Ahora bien, al acontecimiento que no falla nadie, o mejor dicho, casi nadie, es a la misa de una del día de Navidad. Después, a tomar un vino a Casa de Matías, junto al pantano de Villameca. Posiblemente, el único bar de toda la comarca donde, por suerte, aún se reúnen los cepedanos que pueblan toda España –y parte del extranjero-. Pero lo mejor del día llega, sobre todo para los pequeños – y no tan pequeños-, al finalizar la comida de Navidad: es decir, la ansiada entrega de los regalos. En la mayoría de las casas se dan ese día, con el fin de que los niños aprovechen las vacaciones para divertirse y jugar con ellos.

En la actualidad, ni siquiera se espera al seis de enero. Ese día tan sólo está reservado para los que fruto de su inocencia, esperan a que los Reyes Magos- con Cabalgata y todo- vengan cargados de juguetes.

Hace cuarenta años, se acudía el día de Reyes a casa del padrino, el cual te obsequiaba con una comida que sabía a gloria y, en el mejor de los casos, con una bolsa de higos o dos naranjas.

Cómo hemos cambiado. Empero, no todo es evolución y tecnología. Algunas costumbres continúan con todo su vigor. Me refiero a los Santos Inocntes. Porque, en La Cepeda, las inocentadas son muy cepedanas. No hace mucho tiempo, uno de Quintana del Castillo movilizó, un 28 de diciembre y con una nevada de dos cuartas, a medio pueblo con el fin de que ayudasen a los que se habían quedado atollados con el coche cuando subían la cuesta de Piniellas, junto al letrero que nos indica que ya estamos en Ábano. Al llegar allí, para sorpresa de todos, sólo se encontraba el medio pueblo que acudió en ayuda de los viajeros inexistentes. Al día de hoy, más de uno se acuerda de mi amigo Josetxo.
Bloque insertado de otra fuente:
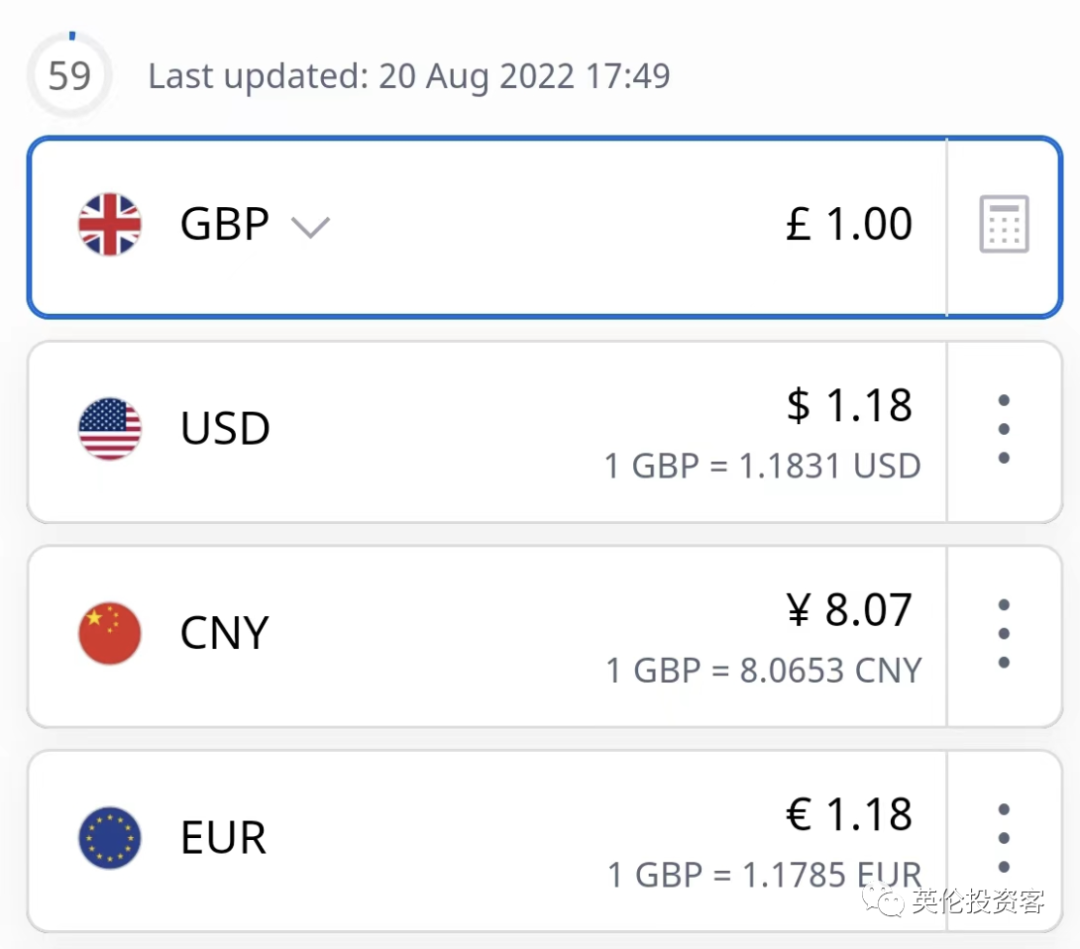The height and width of the screenshot is (949, 1080).
Task: Click the ¥ 8.07 converted amount
Action: pyautogui.click(x=849, y=610)
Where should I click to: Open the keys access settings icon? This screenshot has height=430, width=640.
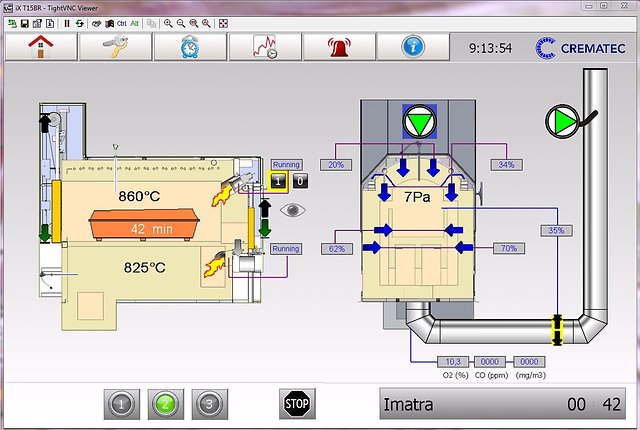click(x=116, y=47)
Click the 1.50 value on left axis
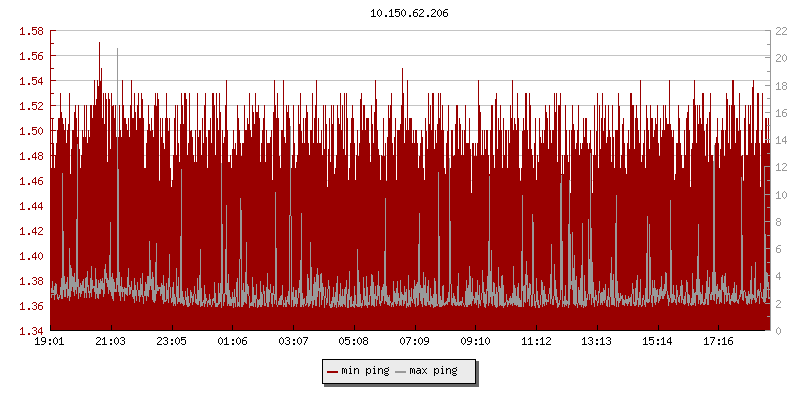The width and height of the screenshot is (800, 400). pyautogui.click(x=31, y=131)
La vida sigue, y La Cepeda también. Nuestras Navidades, desde luego, son diferentes de las de antes. Pero, aunque son distintas, que no distantes, conservamos una tradición magnífica. Por eso, contaba al principio que, en los días navideños, La Cepeda me recuerda a un Belén viviente, cuyos protagonistas reales son todos los apócrifos y nobles habitantes de los alrededores.

Al pasar por el cartel que anuncia que hemos llegado a Quintana, la carretera ya se ha cubierto de nieve. El chófer me para junto a casa de Publio y se despide de mí. Es diciembre y el humo que sale de las casa huele a Navidad.